Begin at the first line of the records below and, please, give each line again exactly until the line with "Enter Your Email Here (1085, 904)" is included.

Saved data entries:
━━━━━━━━━━
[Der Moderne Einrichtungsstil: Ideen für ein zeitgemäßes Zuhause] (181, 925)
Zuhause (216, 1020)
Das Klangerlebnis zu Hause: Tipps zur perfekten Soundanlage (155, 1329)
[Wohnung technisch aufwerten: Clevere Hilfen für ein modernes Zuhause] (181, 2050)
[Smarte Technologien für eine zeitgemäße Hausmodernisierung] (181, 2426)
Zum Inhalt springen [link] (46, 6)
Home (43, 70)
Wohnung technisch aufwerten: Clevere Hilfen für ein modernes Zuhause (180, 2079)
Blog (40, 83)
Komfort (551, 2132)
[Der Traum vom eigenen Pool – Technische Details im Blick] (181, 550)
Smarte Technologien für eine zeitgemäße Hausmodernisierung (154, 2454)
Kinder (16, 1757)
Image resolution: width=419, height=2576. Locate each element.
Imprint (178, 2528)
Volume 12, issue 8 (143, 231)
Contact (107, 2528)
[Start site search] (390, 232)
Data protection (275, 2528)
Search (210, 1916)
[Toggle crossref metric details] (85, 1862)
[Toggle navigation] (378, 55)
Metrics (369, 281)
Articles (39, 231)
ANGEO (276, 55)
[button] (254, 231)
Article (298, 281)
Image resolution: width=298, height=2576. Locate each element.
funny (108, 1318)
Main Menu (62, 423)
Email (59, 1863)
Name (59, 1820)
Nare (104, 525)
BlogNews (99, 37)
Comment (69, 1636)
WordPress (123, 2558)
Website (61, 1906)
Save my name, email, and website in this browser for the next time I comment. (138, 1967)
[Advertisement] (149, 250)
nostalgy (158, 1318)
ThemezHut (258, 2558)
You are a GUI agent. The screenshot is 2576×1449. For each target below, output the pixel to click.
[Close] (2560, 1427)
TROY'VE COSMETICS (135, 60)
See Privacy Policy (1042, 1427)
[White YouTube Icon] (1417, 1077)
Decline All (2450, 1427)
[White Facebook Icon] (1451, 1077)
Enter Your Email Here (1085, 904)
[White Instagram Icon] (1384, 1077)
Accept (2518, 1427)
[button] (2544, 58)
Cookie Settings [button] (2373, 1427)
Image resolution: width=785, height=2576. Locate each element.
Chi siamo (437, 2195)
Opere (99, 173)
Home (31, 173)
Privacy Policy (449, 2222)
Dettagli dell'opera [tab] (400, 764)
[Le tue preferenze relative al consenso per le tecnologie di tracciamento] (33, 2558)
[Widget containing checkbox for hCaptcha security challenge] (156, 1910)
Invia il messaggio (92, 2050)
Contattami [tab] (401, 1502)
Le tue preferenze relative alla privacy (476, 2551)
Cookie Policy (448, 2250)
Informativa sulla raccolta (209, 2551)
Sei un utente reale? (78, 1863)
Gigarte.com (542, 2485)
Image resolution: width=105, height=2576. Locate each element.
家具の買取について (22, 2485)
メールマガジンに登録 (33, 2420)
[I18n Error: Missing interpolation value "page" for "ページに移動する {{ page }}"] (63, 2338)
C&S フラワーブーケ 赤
━━━━━━━━━━
Exercise answer.
[Der Moderne Einrichtungsstil: Ideen für ein zeitgemäßes Zuhause] (181, 925)
Zuhause (216, 1020)
Das Klangerlebnis zu Hause: Tipps zur perfekten Soundanlage (155, 1329)
[Wohnung technisch aufwerten: Clevere Hilfen für ein modernes Zuhause] (181, 2050)
[Smarte Technologien für eine zeitgemäße Hausmodernisierung] (181, 2426)
Zum Inhalt springen [link] (46, 6)
Home (43, 70)
Wohnung technisch aufwerten: Clevere Hilfen für ein modernes Zuhause (180, 2079)
Blog (40, 83)
Komfort (551, 2132)
[Der Traum vom eigenen Pool – Technische Details im Blick] (181, 550)
Smarte Technologien für eine zeitgemäße Hausmodernisierung (154, 2454)
Kinder (16, 1757)
Image resolution: width=419, height=2576. Locate each element.
Imprint (178, 2528)
Volume 12, issue 8 (143, 231)
Contact (107, 2528)
[Start site search] (390, 232)
Data protection (275, 2528)
Search (210, 1916)
[Toggle crossref metric details] (85, 1862)
[Toggle navigation] (378, 55)
Metrics (369, 281)
Articles (39, 231)
ANGEO (276, 55)
[button] (254, 231)
Article (298, 281)
Image resolution: width=298, height=2576. Locate each element.
funny (108, 1318)
Main Menu (62, 423)
Email (59, 1863)
Name (59, 1820)
Nare (104, 525)
BlogNews (99, 37)
Comment (69, 1636)
WordPress (123, 2558)
Website (61, 1906)
Save my name, email, and website in this browser for the next time I comment. (138, 1967)
[Advertisement] (149, 250)
nostalgy (158, 1318)
ThemezHut (258, 2558)
You are a GUI agent. The screenshot is 2576×1449. For each target below, output the pixel to click.
[Close] (2560, 1427)
TROY'VE COSMETICS (135, 60)
See Privacy Policy (1042, 1427)
[White YouTube Icon] (1417, 1077)
Decline All (2450, 1427)
[White Facebook Icon] (1451, 1077)
Enter Your Email Here (1085, 904)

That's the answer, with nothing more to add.